My friend Roxanne and I are always trying to learn from what we see and ask ourselves questions about forms and functions. I’ve been focusing a lot on lichen lately, and have begun to observe the different ways the lichen reproduce. Some use apothecia through which they produce and release spores, some use soredia (crumbly-looking bundles of algae and fungus cells that they shed – which then go on to form another lichen), some use isidia (structures that look like eyelashes on the edges of the lichen)… and some use a combination of those structures. I used to think of lichen as fairly “commonplace” somewhat “simple” structures, but observation has shown me how complex and varied they are. I’ve been using a macro attachment for my cellphone to observe some of the deeper details and structures of lichen. Here’s an example of what Bark Rim Lichen, Lecanora chlarotera looks like to the naked eye and to the macro attachment:
Without close observation, you miss all the details.
The Power of Comparison
Drawing and recording observations about two similar subjects side-by-side on a page provides a simple way to focus your observations and get more from a journaling session. Through focused comparison it’s often easier to discover new patterns, connections, and relationships.
- Head outside with your journal and choose two similar subjects—perhaps flowers, tree branches, or rocks—and complete a comparison study.
- Try different ways of recording your observations by exploring drawings, words, numbers, and/or diagrams.
- Through your study did you notice anything of interest involving patterns, form following function, change, scale or quantity, or systems?

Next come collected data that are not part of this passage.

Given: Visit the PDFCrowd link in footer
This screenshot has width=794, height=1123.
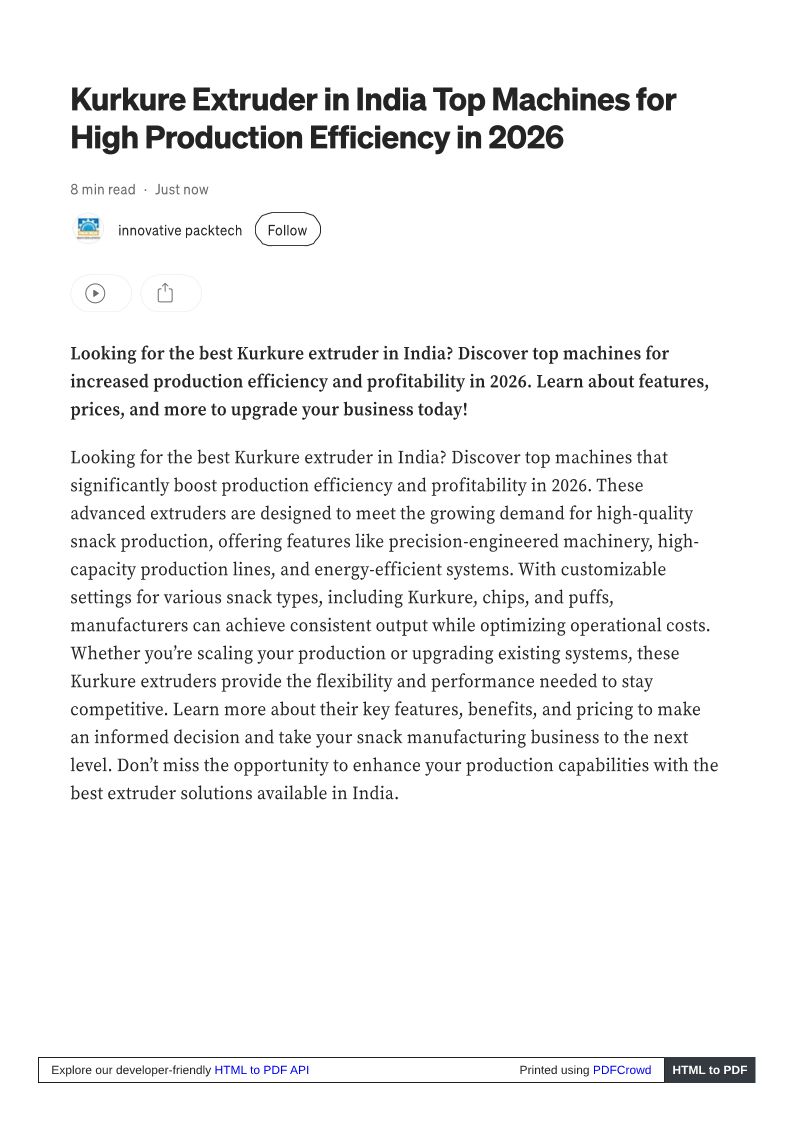Looking at the screenshot, I should pos(621,1070).
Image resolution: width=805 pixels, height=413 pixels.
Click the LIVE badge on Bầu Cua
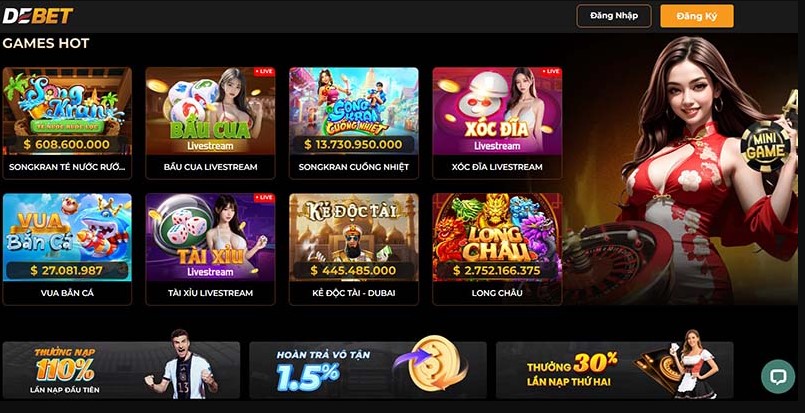264,72
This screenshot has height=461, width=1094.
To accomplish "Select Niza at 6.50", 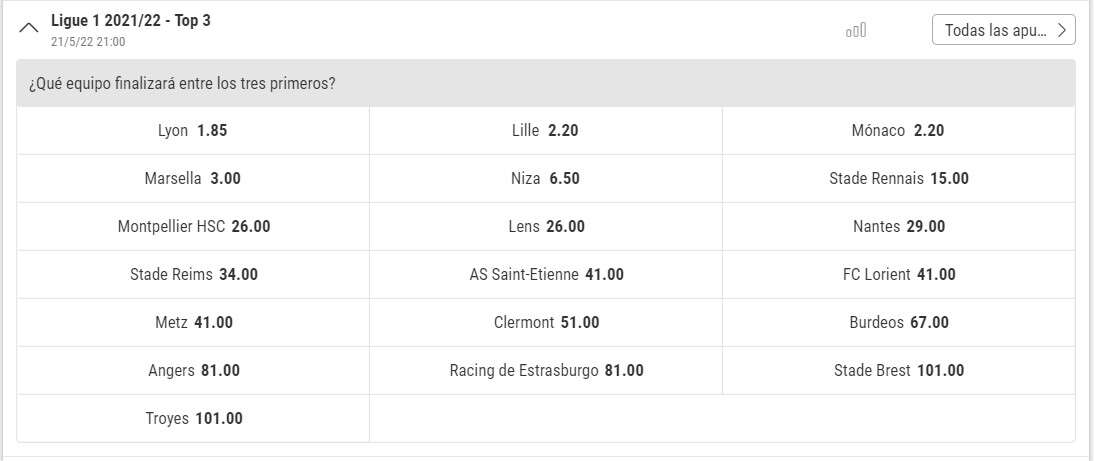I will pyautogui.click(x=545, y=179).
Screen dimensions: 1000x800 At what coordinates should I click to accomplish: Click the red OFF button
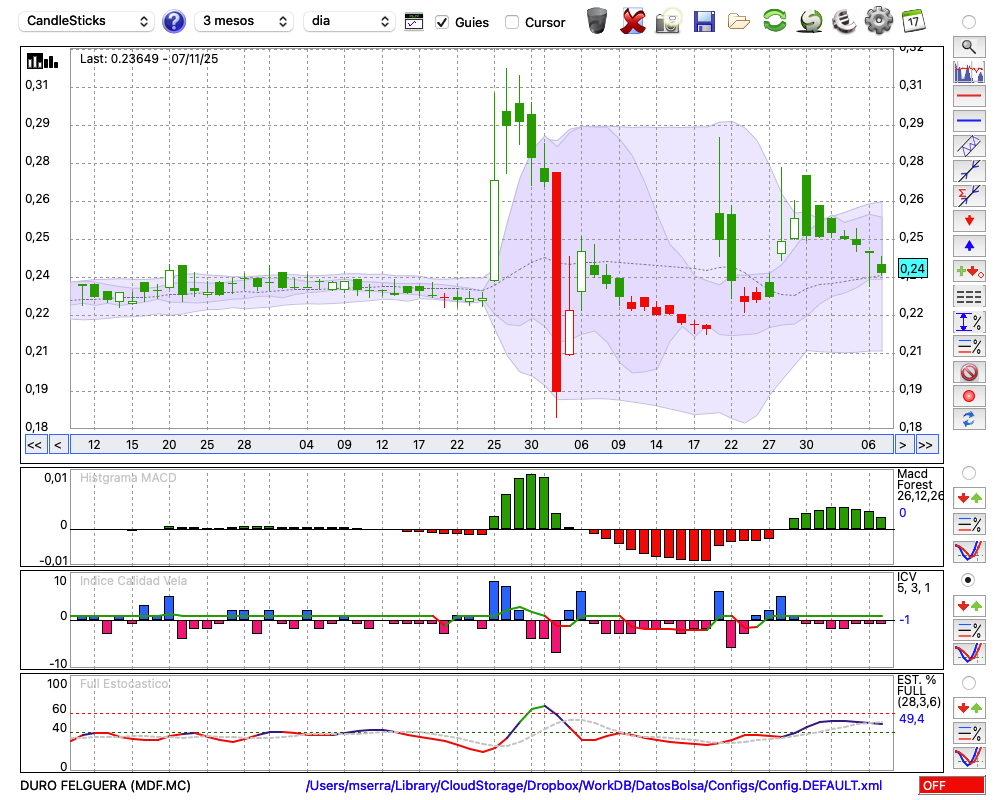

- What questions come to mind about your subjects from this study?
I did my comparison study on the feet of American Coots and Mallard ducks. Coots have lobed toes and very sharp toenails; Mallards have webbed feet and somewhat flat toenails. Coots legs and feet are a mix of blue gray, green, and yellow; Mallard feet and legs are various shades of orange and umber. The toe formation, webbing variance and different colors made me wonder why the birds were put together like that.
The Coots are more or less confined to marsh lands. Their lobed toes give them traction in the water when they’re swimming, but the separation between the toes also allows for more flexibility on land and walking through and over matts of marsh plants. The Coots also use their feet in dominance battles. I would assume that the light color of their legs and feet make it less likely that predators under the water could see them, and might mistake them for wafting plant fronts. On land, they WALK rather than WADDLE.
I know that Mallards are the ancestors of all of the domestic duck (except the Muscovy) and they can thrive in a variety of habitats. Although they nest on ground, they spend a lot of time in the water feeding and displaying to one another. On land, the ducks WADDLE rather than WALK. Obviously, their webbed feet make it easier to maneuver in the water while still allowing them to travel on land. The orange color, though, is suddenly interesting to me. Why such a bright and obvious color on their feet?
I did a little more research on them and discovered that the color of their feet can vary depending on their age and hormone levels. The feet turn bright orange in the breeding season, signaling to others that they’re old enough and healthy enough to breed.